Text shown:

# Moved into our new shop FINALLY



## fge (Sep 8, 2008)

So we moved our shop. Lots of very heavy thing. To name a few, we moved a 14' face frame table, 3 shapers (3000 lbs), powermatic planer 1200 lbs, wood master 725 about 800 lbs, table saws, smaller 300 lb planer, lots and lots of power and hand tools, 600 lb drum sander, pocket hole machine, Blum minipress. Well not trying to make this an inventory of the shop, just giving an idea. It was hard and hope not to move again.

So I have all the 3 phase machines wired to the converter. We have 5 machines that are 3 phase. Before we only had 1 receptacle that was 3 phase. But now I wired 5 receptacles that are 3 phase so now just turn on phase converter, then turn on machine you need. But our converter realistically can only run one machine at a time.

All 220 and 110 are live, all T5 lights are on and bright. Air compressor lines are all routed and hooked up to machines. All machines are wired and ready for work.

We did move before shop completion. The water is scheduled to be running by Monday, toilets will be operational next week. We still need to install drywall in office break rooms, still need to install interior exterior doors.

There are lots of benefits to having our shop 40 steps from our home and we have loved it. It is neat that we have a full 200 amp service now. Before we only had a 60 amp service.

Oh yeah, still need to get DC set up. We built a 48" tall deck so the collector intake would be at 120" above floor. I ordered 8" 24g pipe to use as the main trunk. I intend on reducing to 6" at 3 different drops that will service 10 total machines.I have all the connections to get everything online when I get the 8" pipe.


----------



## SuperCubber (Feb 23, 2012)

Congrats, Jerry! Happy to see the completion on the horizon!


----------



## TheGermanJoiner (Dec 1, 2013)

Great news. Hope you can post some pictures soon


----------



## freddy1962 (Feb 27, 2014)

Moving large equipment is quite an event, especially a shop full. Sounds like you're close to being done, good luck.


----------



## AandCstyle (Mar 21, 2012)

Jerry, congratulations on the new shop. I know that you have been working on it for a long time and, based on the quality of your work, it is well deserved. I can't wait for the pix!


----------



## huff (May 28, 2009)

Congratulations! You and your family have paid your dues and really deserve your new shop. I'm like everyone else, can't wait to see some pictures.


----------



## woodchuckerNJ (Dec 4, 2013)

Congratulations, can't wait to see the new clean shop once you get settled. Before you really mess it up. :-O


----------



## Randy_ATX (Sep 18, 2011)

Congratulations Jerry. Can't wait to see a couple of photos.


----------



## Bobsboxes (Feb 8, 2011)

Congrats Jerry, glad to hear of your progress. We will wait for pictures.


----------



## fge (Sep 8, 2008)

To be done: Go on with the forum thread about moving into the new woodworking shop, starting right after its final line. The lines below are unrelated to the shop thread.

[Data listing]

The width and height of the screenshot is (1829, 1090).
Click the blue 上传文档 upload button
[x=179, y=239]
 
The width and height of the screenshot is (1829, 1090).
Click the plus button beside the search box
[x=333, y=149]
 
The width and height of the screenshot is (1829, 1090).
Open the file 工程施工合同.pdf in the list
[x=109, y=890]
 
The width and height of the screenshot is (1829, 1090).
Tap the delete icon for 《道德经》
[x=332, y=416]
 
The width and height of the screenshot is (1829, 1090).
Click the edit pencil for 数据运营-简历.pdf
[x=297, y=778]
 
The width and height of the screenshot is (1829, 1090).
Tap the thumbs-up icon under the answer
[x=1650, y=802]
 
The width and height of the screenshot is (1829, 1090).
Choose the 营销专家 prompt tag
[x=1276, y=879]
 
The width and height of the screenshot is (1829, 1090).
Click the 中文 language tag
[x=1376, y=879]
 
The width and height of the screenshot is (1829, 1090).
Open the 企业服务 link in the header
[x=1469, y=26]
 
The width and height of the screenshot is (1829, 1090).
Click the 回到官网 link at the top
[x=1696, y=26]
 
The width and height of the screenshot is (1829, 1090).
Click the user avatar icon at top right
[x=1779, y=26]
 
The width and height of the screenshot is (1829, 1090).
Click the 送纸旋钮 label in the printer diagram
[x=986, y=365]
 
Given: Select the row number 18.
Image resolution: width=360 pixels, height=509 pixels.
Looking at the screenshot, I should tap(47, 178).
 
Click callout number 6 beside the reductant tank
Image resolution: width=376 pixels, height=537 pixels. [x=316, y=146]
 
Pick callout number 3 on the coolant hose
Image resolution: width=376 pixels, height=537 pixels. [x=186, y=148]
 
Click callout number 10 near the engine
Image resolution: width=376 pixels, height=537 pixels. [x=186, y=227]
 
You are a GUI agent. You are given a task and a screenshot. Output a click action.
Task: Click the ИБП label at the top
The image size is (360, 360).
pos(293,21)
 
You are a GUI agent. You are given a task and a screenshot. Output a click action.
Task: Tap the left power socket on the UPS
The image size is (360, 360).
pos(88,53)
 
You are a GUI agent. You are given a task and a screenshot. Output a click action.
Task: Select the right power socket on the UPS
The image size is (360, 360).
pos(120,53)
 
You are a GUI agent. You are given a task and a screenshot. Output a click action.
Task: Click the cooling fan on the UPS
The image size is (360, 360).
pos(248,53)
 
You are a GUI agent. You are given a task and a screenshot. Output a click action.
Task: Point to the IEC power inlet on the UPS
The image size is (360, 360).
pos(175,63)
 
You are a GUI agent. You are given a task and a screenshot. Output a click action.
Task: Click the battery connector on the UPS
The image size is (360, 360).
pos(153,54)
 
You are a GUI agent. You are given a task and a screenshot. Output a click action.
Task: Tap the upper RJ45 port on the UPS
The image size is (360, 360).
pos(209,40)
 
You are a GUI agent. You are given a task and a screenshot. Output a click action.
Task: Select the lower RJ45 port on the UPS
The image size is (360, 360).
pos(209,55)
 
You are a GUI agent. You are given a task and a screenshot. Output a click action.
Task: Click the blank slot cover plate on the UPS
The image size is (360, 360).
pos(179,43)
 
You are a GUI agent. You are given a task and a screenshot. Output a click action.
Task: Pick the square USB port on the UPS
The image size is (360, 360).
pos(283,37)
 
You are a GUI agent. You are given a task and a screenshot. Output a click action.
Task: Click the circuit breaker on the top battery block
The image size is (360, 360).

Task answer:
Thanks a ton guys. We actually moved in about a month or so early. We still lack installing our overhead doors (actually still need to buy them). We still need to install all of our interior and exterior doors. We need to hang drywall in our office/break/bathroom areas. Water was officially turned on yesterday and no leaks, hot water heater works fine and was tested yesterday. Last electrical wire was ran yesterday (for Dust Collector). Drywall was begun yesterday.

So we are 90% complete. All of our machines are organized and in place and under power, except the miter saw stations, they are set up temporarily right now. Dust collector needs to be set up still. We built a deck outside that is 48" tall so that our inlet will come straight in the building (without using any elbows) at 120" off the floor. Setting the DC and placing it under power will not be a huge issue. However I am waiting on a shipment that includes our 8" pipe for the main trunk. Until then, no Dust Collection.

So far though, since we have a couple active jobs, we built 3 upper walnut cabinets and cut 30 LF of crown molding out of oak. We also lacquered a set of doors/drawer faces and lacquered those 3 upper cabinets and crown molding.

So needless to say, in the absence of dust collection, we have dust/shavings on the floor. You would not think it, but cutting 30 feet of crown can lay some serious shavings on the floor. I was using compressed air to clear the shavings from the cutter head while cutting the molding.

Oh yeah, so today I will take some pictures. But in a month or 6 weeks from now, I will take pics again after the office/break area has been drywalled, floated and textured and painted. Also, when I get the miter station cabinets set in place appropriately.


----------



## fge (Sep 8, 2008)

Hey, just to give some other mishap updates. Yes, we had a few, mostly from being tired.

Moving the equipment out of our shop was a breeze, I paid a neighbor who had a forklift. But getting into our shop, we used a tractor with a bucket and makeshift forks.

Moving the air compressor into place, I used a tow chain to hang it from the makeshift forks. One of the two forks came loose. All of a sudden our 700 lb quincy is dangling by a thread. In an effort to avoid loosing old quincy altogether, we lowered the bucket allowing quincy to lay on the soft dirt ground where we were at. So quincy never actually dropped, but when laying her down quincy was on her side. Both my gauges on that side were broken. After setting quincy up, I bought a new tank gauge and a new pump gauge. Quincy has been running with no issues every since.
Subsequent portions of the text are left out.